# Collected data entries
★ ★ ★ ★

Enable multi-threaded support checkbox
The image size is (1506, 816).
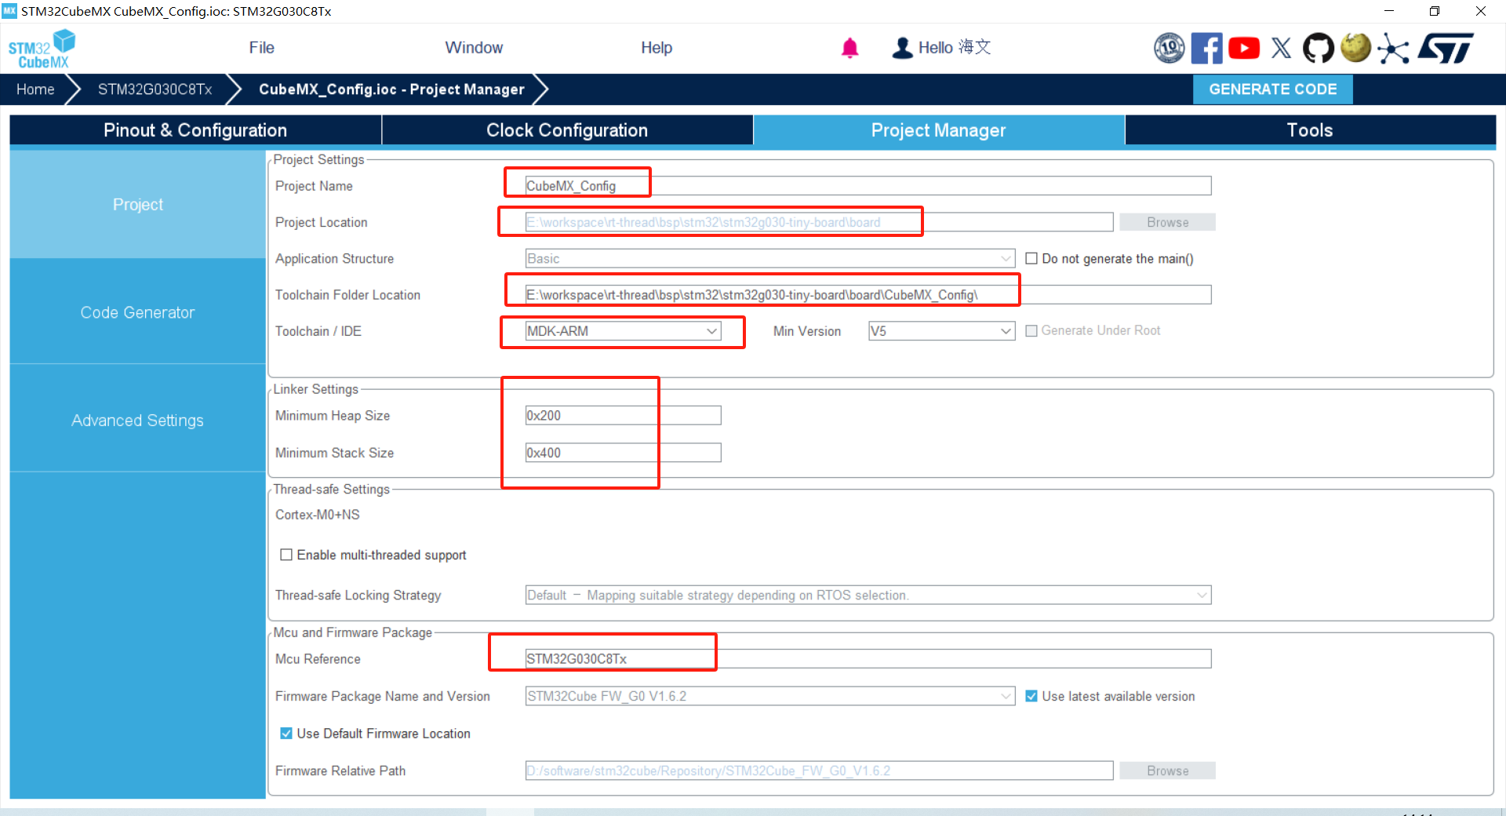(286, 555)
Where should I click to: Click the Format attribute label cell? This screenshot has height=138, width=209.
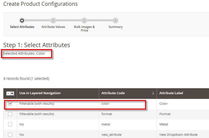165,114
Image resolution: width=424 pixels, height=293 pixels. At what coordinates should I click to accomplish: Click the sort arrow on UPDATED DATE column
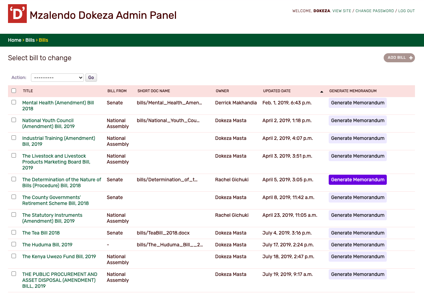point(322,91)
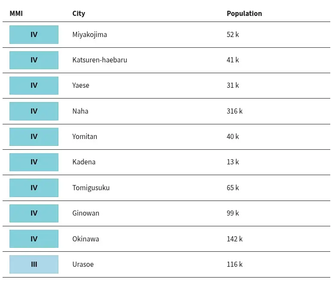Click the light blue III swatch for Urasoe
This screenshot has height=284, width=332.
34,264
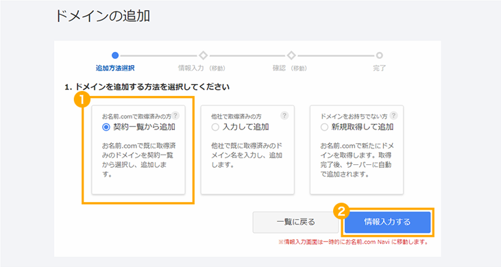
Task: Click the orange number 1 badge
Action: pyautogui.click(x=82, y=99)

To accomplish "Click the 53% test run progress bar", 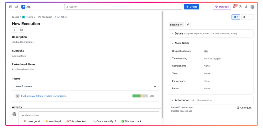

★ ★ ★ ★

# What to produce
The data shown above must be printed again exactly, with no images included.

# Solution for this exercise
Enable multi-threaded support checkbox
The image size is (1506, 816).
(286, 555)
Where should I click to: Click the Format attribute label cell? This screenshot has height=138, width=209.
165,114
Image resolution: width=424 pixels, height=293 pixels. At what coordinates should I click to accomplish: Click the sort arrow on UPDATED DATE column
point(322,91)
Click the light blue III swatch for Urasoe
This screenshot has height=284, width=332.
34,264
Task: Click the orange number 1 badge
Action: pyautogui.click(x=82, y=99)

To accomplish "Click the 53% test run progress bar", 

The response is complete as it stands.